--- MATERIAL FOR THIS EXERCISE Enclosed Below ---

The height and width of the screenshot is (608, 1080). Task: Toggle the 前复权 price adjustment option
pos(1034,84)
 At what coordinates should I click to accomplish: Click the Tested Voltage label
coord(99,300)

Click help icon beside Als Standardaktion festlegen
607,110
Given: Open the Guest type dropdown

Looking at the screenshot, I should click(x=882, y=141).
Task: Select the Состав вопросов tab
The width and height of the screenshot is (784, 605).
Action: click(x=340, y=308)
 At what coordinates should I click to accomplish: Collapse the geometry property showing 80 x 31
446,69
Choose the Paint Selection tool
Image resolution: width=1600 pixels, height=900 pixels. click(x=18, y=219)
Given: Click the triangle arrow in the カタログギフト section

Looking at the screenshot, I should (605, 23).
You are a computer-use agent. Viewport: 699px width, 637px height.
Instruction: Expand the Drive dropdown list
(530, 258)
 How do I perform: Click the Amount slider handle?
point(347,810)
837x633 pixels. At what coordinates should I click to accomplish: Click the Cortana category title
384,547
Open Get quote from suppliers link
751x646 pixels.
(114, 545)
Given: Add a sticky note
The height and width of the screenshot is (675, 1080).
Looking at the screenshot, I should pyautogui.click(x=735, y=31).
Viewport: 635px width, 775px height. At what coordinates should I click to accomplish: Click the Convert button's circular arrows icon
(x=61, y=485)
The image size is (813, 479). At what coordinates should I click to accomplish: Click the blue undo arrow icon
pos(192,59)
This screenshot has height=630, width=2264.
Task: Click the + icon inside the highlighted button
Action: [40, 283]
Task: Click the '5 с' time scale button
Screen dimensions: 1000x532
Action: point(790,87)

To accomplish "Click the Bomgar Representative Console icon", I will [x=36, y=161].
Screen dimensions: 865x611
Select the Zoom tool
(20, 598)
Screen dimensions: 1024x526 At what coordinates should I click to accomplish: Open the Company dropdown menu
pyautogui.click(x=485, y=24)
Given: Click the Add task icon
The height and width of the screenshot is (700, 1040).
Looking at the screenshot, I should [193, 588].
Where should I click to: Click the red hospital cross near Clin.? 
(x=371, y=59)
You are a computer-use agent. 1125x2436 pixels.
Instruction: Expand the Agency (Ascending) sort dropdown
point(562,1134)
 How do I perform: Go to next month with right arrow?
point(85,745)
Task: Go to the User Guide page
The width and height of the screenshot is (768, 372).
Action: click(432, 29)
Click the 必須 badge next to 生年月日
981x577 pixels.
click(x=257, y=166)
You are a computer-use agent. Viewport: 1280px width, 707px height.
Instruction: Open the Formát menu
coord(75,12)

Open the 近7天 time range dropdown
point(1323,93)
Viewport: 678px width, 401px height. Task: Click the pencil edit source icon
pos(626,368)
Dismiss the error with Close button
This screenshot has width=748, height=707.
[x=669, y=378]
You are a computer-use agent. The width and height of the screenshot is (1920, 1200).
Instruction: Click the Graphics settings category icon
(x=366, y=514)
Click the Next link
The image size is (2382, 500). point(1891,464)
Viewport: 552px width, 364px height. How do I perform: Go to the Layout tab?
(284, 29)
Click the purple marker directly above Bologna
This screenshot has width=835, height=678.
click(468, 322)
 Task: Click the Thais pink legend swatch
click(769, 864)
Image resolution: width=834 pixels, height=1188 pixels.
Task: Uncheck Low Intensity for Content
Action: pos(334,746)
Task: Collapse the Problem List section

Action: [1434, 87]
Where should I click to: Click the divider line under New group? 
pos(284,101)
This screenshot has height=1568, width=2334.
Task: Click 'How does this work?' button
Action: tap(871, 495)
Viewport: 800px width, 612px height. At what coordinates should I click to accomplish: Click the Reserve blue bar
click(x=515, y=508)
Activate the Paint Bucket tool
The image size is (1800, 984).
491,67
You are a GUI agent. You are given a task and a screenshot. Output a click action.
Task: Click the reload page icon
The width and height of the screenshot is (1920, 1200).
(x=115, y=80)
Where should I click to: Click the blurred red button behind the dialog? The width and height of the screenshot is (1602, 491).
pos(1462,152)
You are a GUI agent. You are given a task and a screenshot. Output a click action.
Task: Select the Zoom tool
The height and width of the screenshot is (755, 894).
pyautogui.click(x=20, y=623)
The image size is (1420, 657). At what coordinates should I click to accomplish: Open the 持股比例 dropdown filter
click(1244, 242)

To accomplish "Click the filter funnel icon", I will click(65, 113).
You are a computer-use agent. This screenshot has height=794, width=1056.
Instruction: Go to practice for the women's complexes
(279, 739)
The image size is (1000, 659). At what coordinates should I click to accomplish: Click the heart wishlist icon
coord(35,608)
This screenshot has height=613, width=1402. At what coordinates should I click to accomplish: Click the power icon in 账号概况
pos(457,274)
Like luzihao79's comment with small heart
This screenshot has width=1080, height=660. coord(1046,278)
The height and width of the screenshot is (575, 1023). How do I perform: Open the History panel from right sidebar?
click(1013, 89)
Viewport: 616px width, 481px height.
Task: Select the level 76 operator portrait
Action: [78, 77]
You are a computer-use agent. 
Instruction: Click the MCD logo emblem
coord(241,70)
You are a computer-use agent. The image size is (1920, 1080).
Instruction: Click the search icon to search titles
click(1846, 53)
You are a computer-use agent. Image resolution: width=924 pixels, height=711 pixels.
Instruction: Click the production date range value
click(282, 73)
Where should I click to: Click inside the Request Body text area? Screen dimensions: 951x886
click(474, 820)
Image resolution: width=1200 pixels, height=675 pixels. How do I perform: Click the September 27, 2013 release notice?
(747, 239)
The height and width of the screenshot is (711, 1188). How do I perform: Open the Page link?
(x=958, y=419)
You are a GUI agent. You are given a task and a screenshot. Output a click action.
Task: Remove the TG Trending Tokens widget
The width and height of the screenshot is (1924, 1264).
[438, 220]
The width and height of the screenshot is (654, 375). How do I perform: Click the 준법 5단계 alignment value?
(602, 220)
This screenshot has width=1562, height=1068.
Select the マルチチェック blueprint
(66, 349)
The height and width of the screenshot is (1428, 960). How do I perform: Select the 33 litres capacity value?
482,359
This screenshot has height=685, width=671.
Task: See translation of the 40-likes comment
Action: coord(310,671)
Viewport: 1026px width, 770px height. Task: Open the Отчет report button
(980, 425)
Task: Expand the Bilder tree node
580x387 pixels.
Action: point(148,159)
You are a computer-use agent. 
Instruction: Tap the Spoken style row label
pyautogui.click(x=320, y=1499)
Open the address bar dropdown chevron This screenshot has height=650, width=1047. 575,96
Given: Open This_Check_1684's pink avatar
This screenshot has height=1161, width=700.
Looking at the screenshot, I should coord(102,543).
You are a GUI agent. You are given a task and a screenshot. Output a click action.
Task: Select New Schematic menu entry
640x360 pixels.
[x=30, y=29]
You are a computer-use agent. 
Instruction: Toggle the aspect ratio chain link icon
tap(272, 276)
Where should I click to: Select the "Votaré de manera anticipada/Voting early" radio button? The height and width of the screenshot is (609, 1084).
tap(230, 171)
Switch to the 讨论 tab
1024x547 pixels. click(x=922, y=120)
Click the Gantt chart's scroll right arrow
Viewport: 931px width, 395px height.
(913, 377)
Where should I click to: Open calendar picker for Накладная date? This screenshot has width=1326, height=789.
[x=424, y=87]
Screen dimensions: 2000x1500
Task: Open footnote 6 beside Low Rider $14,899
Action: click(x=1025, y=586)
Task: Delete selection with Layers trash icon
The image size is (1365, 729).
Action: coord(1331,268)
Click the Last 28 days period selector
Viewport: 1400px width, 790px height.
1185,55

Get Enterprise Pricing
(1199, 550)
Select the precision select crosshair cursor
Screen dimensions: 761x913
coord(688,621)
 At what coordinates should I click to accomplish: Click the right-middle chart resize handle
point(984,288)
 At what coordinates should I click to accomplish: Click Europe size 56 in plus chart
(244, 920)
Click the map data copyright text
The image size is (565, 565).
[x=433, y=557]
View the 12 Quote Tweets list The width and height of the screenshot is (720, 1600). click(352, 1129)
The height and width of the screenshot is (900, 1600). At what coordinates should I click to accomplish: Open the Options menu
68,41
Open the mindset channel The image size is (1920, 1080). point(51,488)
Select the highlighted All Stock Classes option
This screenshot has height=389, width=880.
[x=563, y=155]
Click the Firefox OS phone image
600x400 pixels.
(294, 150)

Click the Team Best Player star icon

--- End of Enclosed MATERIAL FOR THIS EXERCISE ---

--- DIRECTIONS FOR THIS TASK ---
Among the entries above, copy exactly only the lines starting with the one containing "Task: Select New Schematic menu entry" and going through the one containing "Task: Delete selection with Layers trash icon", both ends included.

--- SOLUTION FOR THIS TASK ---
Task: Select New Schematic menu entry
640x360 pixels.
[x=30, y=29]
You are a computer-use agent. 
Instruction: Toggle the aspect ratio chain link icon
tap(272, 276)
Where should I click to: Select the "Votaré de manera anticipada/Voting early" radio button? The height and width of the screenshot is (609, 1084).
tap(230, 171)
Switch to the 讨论 tab
1024x547 pixels. click(x=922, y=120)
Click the Gantt chart's scroll right arrow
Viewport: 931px width, 395px height.
(913, 377)
Where should I click to: Open calendar picker for Накладная date? This screenshot has width=1326, height=789.
[x=424, y=87]
Screen dimensions: 2000x1500
Task: Open footnote 6 beside Low Rider $14,899
Action: click(x=1025, y=586)
Task: Delete selection with Layers trash icon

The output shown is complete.